Politically, it’s a brilliant move. The Jamaat thinks the campaign against the United States has the potential to win the party the mass support it has always lacked. At the same time, the anti-US platform defines the whole ambit of the Jamaat’s domestic and international agenda. It goes well with Munawwar Hassan’s brand of popular politics — though introduced by Qazi Hussain Ahmad — the new Ameer has taken the party’s anti-US stand to new levels.
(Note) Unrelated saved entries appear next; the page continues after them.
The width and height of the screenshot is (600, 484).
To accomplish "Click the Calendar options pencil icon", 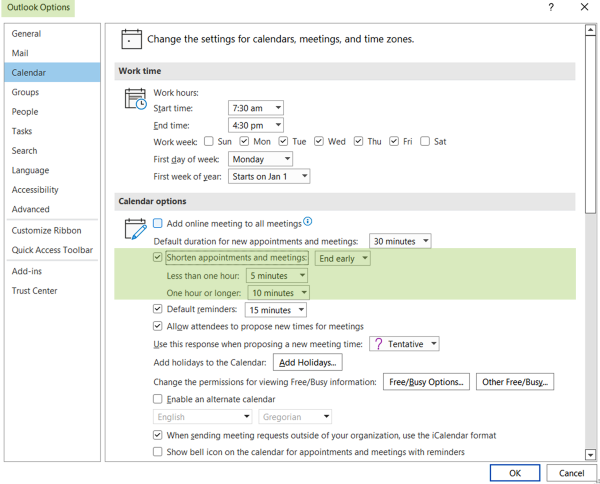I will 135,229.
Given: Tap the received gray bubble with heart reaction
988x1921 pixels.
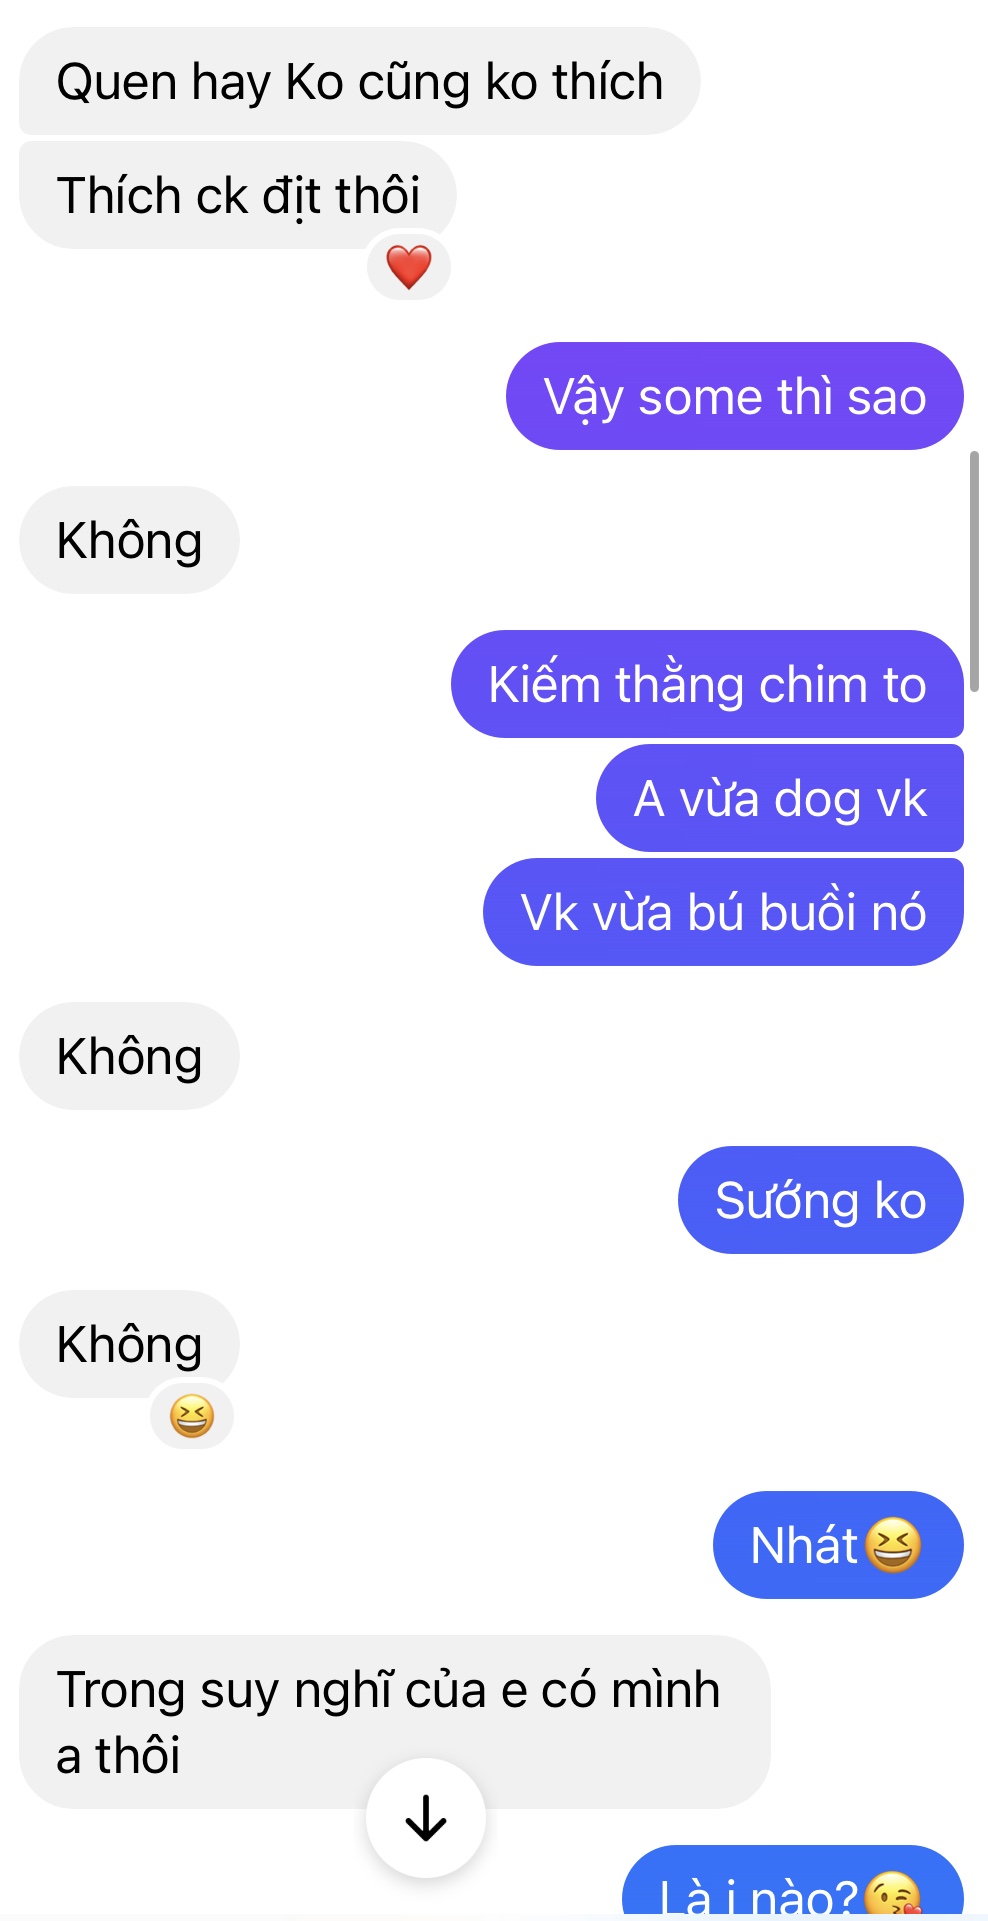Looking at the screenshot, I should tap(238, 195).
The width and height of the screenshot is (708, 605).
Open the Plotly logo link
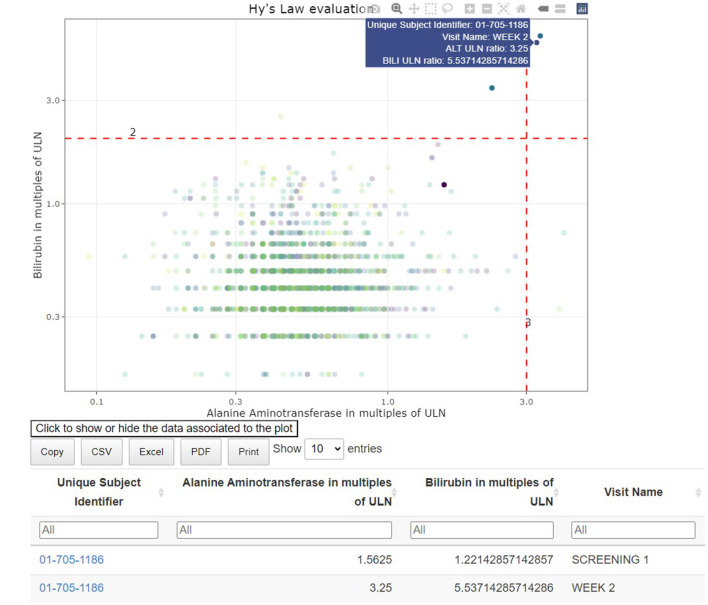click(x=582, y=9)
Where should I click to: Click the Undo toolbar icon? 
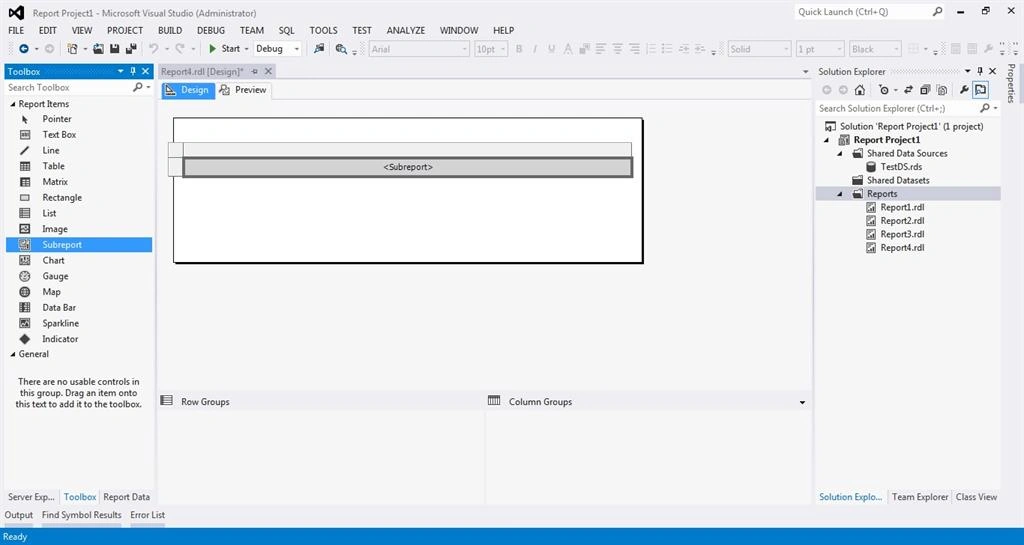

Undoubtedly, an intense anti-American feeling prevails in large sections of the Pakistani society. For instance, even many liberals are unhappy with the breach of Pakistani sovereignty, the civilian deaths in the continuous drone attacks, the US policies in Iraq and Palestine and profiling of Pakistani citizens in the United States. The Jamaat wants to capitalise on this.
This movement against the US fits into the Jamaat’s global agenda and re-aligns it with the erstwhile Muslim Brotherhood (Ikhwanul Muslimeen) allies from Yemen to Egypt. Maulana Maududi, one should remember, designed the Jamaat to be the vanguard of Islamic revolution that inspired Brotherhood’s leading intellectuals such as Egypt’s Hassan Al-Banna and Syed Qutb, not to forget Imam Khomeini. It is believed that al-Qaeda draws inspiration from Syed Qutb.
The campaign against the US is an easier option than, say, convincing the Pakistani public of Jamaat’s abilities to solve the country’s major problems such as economy, energy and governance. In a way the party follows Nawaz Sharif’s strategy of simply criticizing the PPP government without offering any solutions.
This becomes all the more clear when viewed in the context of the fact that the Jamaat’s model of ‘Islamic governance,’ as interpreted by Maulana Maududi, has not won it votes. The MMA government in Khyber Pakhtunkhwa from 2002 to 2007, of which the Jamaat was a junior partner, was hardly the model of the ‘Khilafat-e-Rashida’ that the party purports to aspire to when in power.
Hence, the anti-US campaign has won the Jamaat new ‘jihadi’ allies at a time that it had become quite isolated. In recent times, it had distanced itself from its biggest proxy in Afghanistan, Gulbadin Hikmatyar, though the Jamaat leadership was recently photographed receiving the latter’s son-in-law at the airport after he was released by the US. The Taliban were the offshoots of Deobandi parties and were never close to the Jamaat. But now the party has earned their respect.
While the PPP government under President Asif Ali Zardari is extraordinarily accommodating towards Washington, Nawaz Sharif too has toned down his anti-US rhetoric after winning the Punjab government. In this situation, the Jamaat stands out among the country’s political parties for its opposition to the US. It is counting on that.
A few obstacles stand in its way though. The foremost is that when the Jamaat clubs its anti-US campaign with the state’s policy war in Fata; this brings it directly in clash with the Pakistan Army.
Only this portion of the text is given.